Mis padres me dijeron que no me distrajera, "entrega el pedido y retírate, no debemos importunar", siendo lo único que pienso, contradice lo último que puedo hacer. Estoy estupefacta: por dentro se intensifica la maravilla. La sala es una especie de bóveda de arista, con techo alto y un piso de piedra tallada reluciente que conecta directamente a tres tronos de hierro con aplicaciones de oro. El del centro tiene un espaldar ancho que termina en dos puntas, a su derecha se ubica uno de igual tamaño, con terminaciones más refinadas y que termina en una sola punta, y a su izquierda un trono pequeño. Rey, reina y princesa, pienso. Camino en línea recta y me deslumbra absolutamente todo. Ni siquiera recuerdo qué vine a hacer. Me detengo a mitad de trayecto a contemplar los cuadros que adornan la pared y muestran las hermosas facciones de la familia real: el rey Juan, alto, fornido, de piel muy morena, cabello castaño oscuro liso, ojos pequeños y claros. La reina Amelia piel magnolia, cabello castaño oscuro ondulado, ojos almendrados, mediana estatura, delgada. La heredera, Elena, alta para ser un poco menor que yo, delgada, con piel morena, cabello castaño claro liso, ojos almendrados.

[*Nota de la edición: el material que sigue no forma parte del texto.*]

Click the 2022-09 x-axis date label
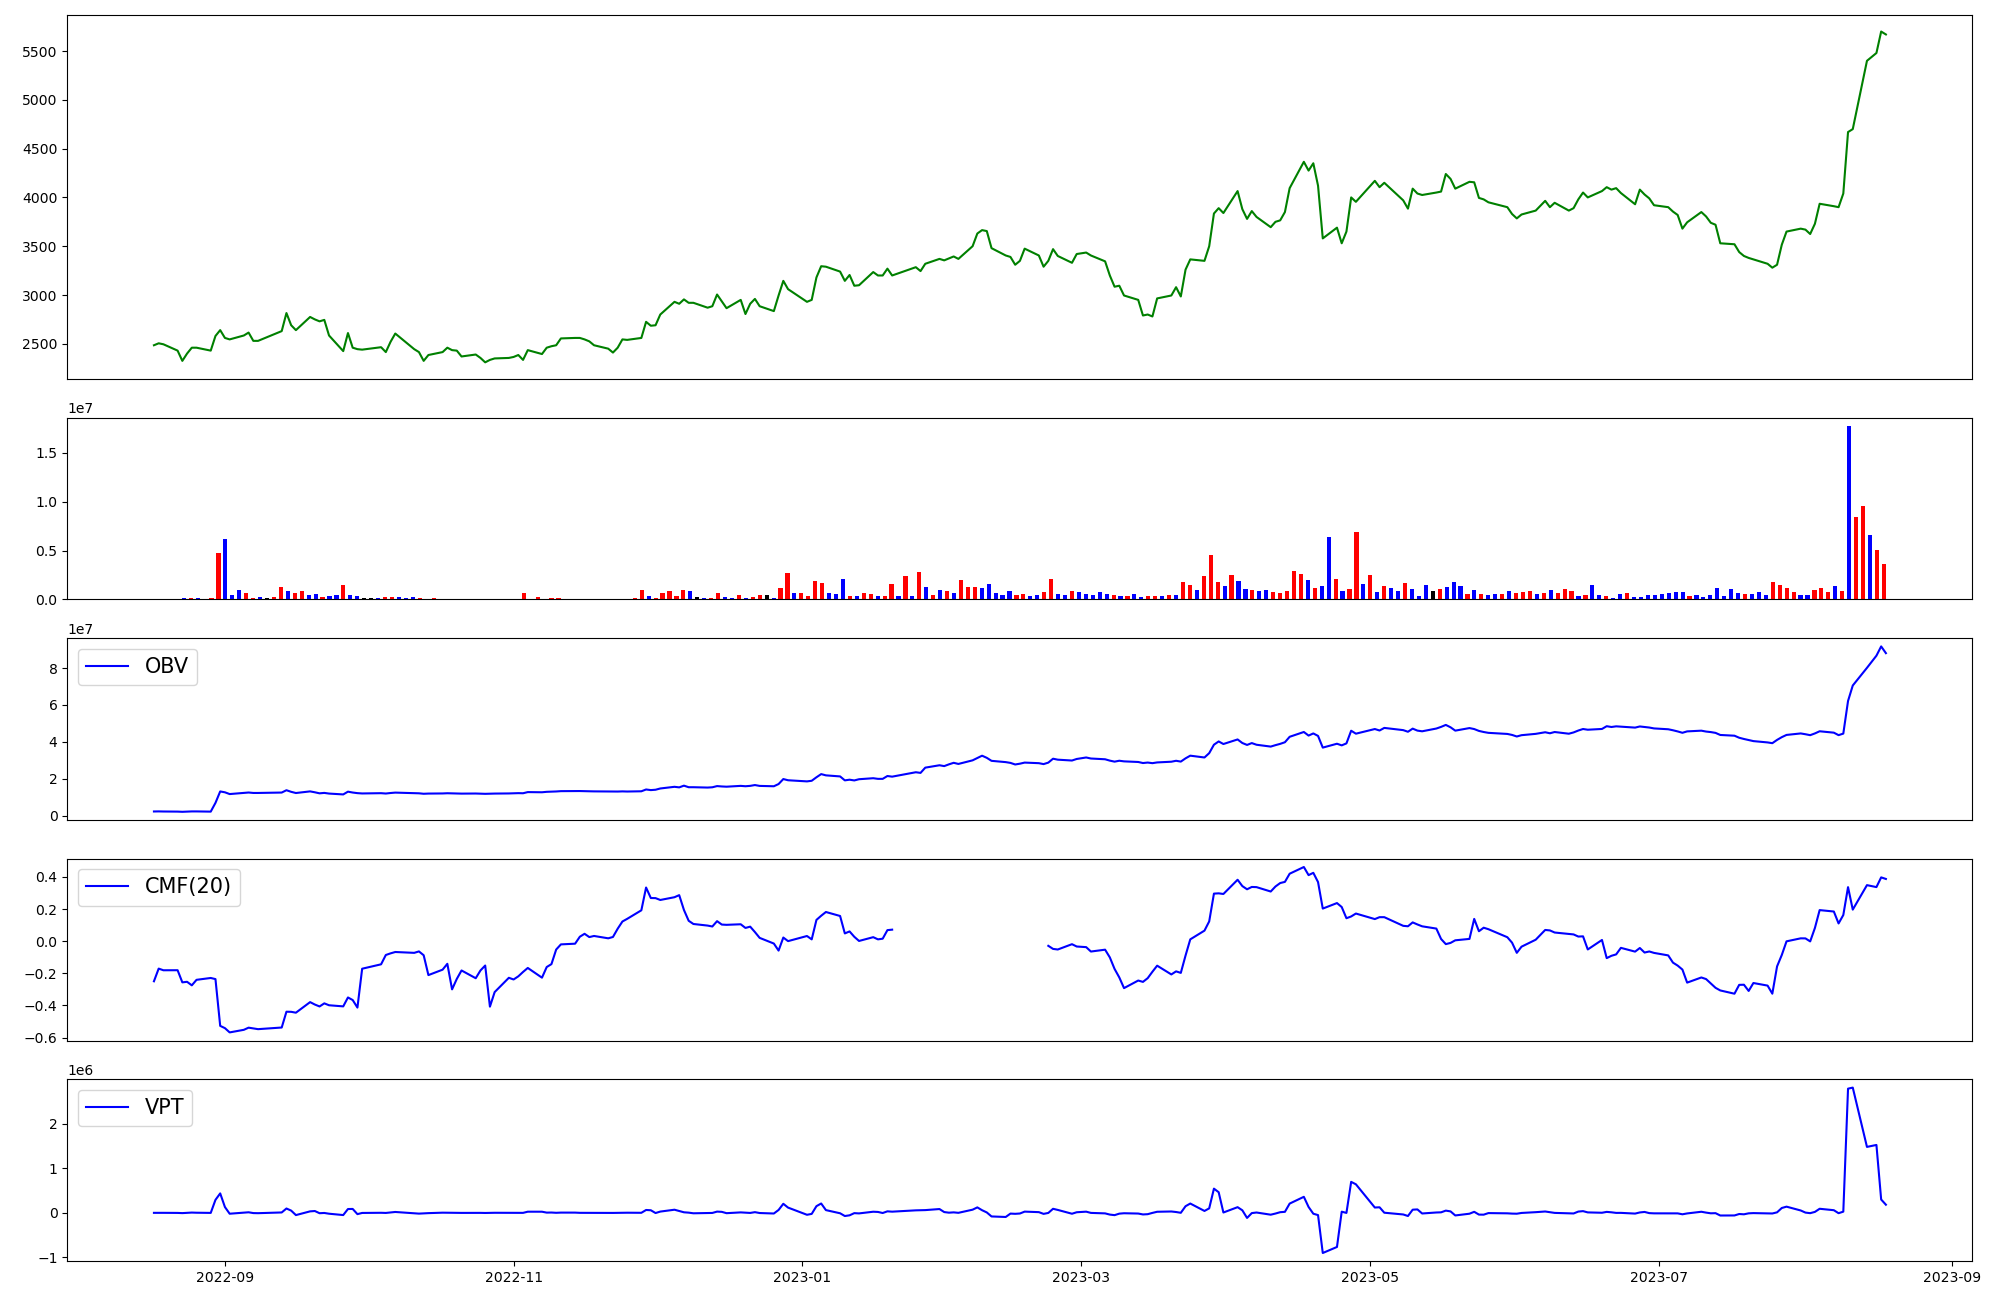This screenshot has width=2000, height=1300. 225,1276
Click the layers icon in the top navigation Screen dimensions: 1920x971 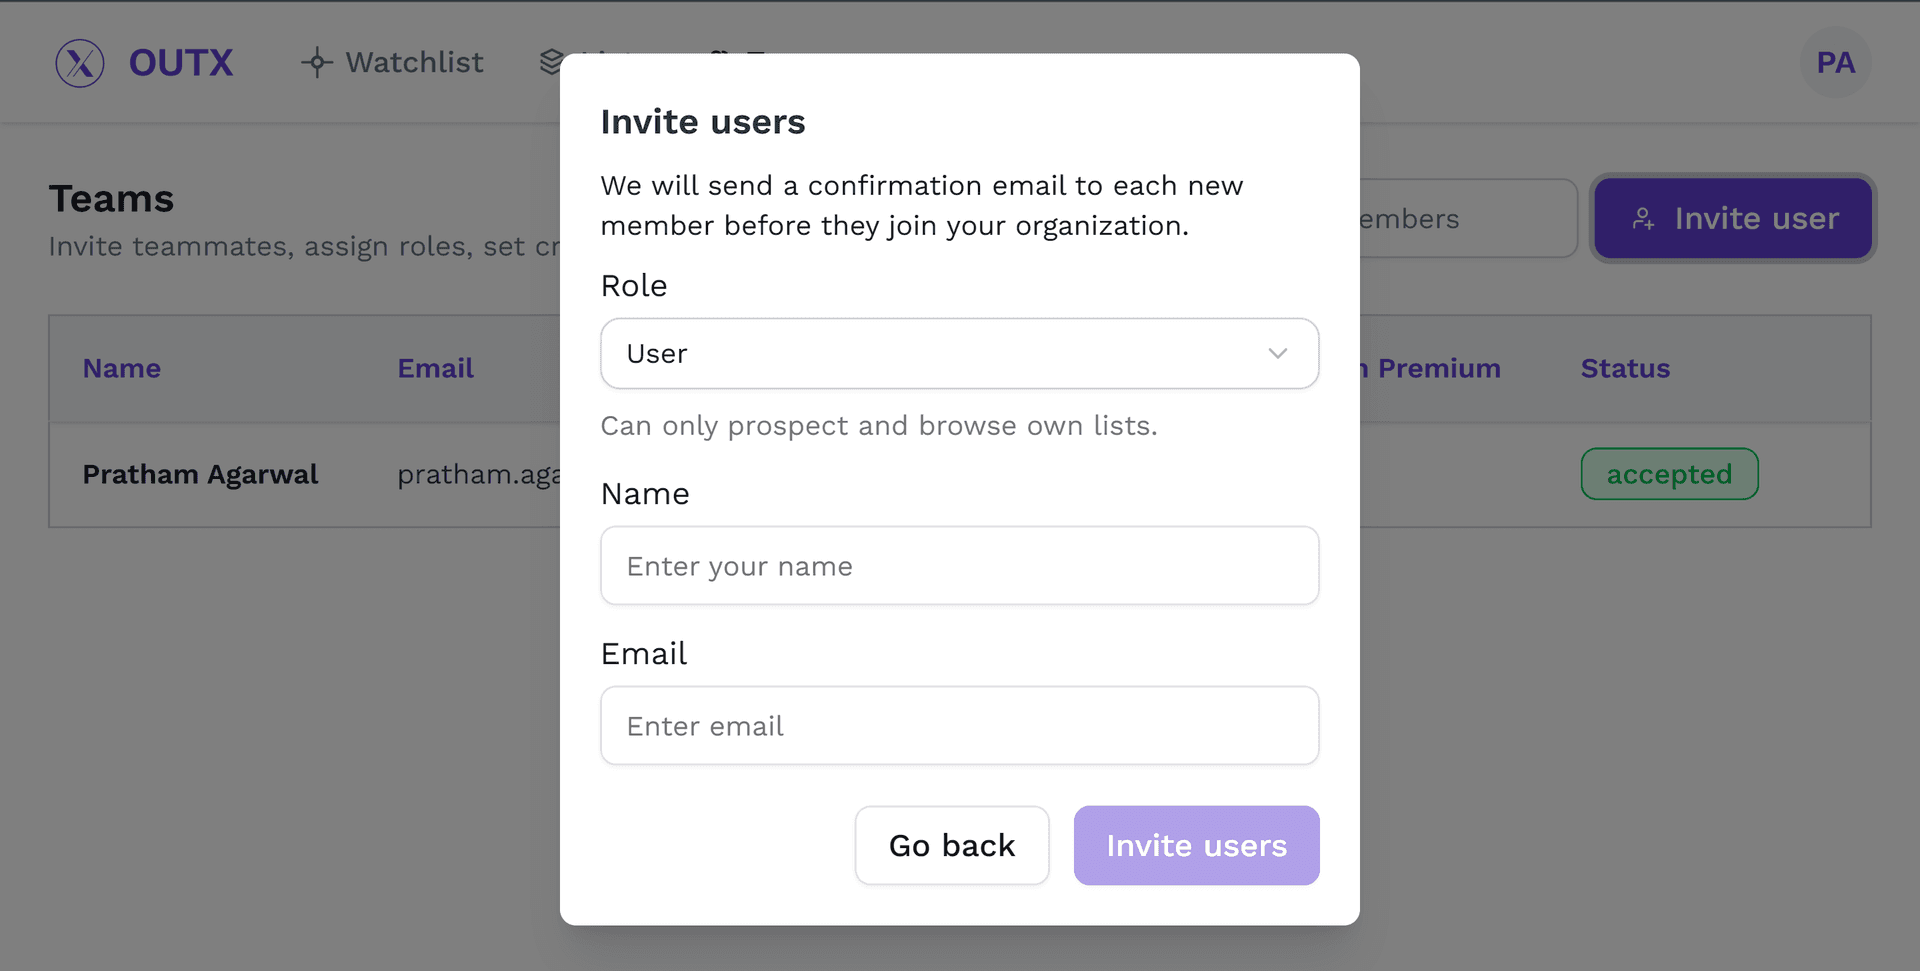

Quería creer que eran pinturas iguales a todas las que se habían expuesto hasta el momento de la familia real, sin embargo, no lo eran, había algo extraño, las miradas no iban hacia el frente, sino a su izquierda, conectándose cada uno con el anterior, apuntando a principios del pasillo. Siguiendo una corazonada regresé mis pasos hasta encontrarme al lado de las puertas que me dieron entrada, allí, estrecho y escondido, había un pequeño pasillo, un corredor de cinco pasos de longitud. Solo había una pintura, enmarcado también en un cuadro había... en el cuadro estaba un bebé, un niño muy diminuto, sin cabello y con los ojos cerrados. Matías Verainos leo la descripción de imagen extrañada, ¿Matías?, me pregunto en un susurro, ¿quién es él?

Nayerith no tenía idea que comenzó su historia cuando terminó la de él.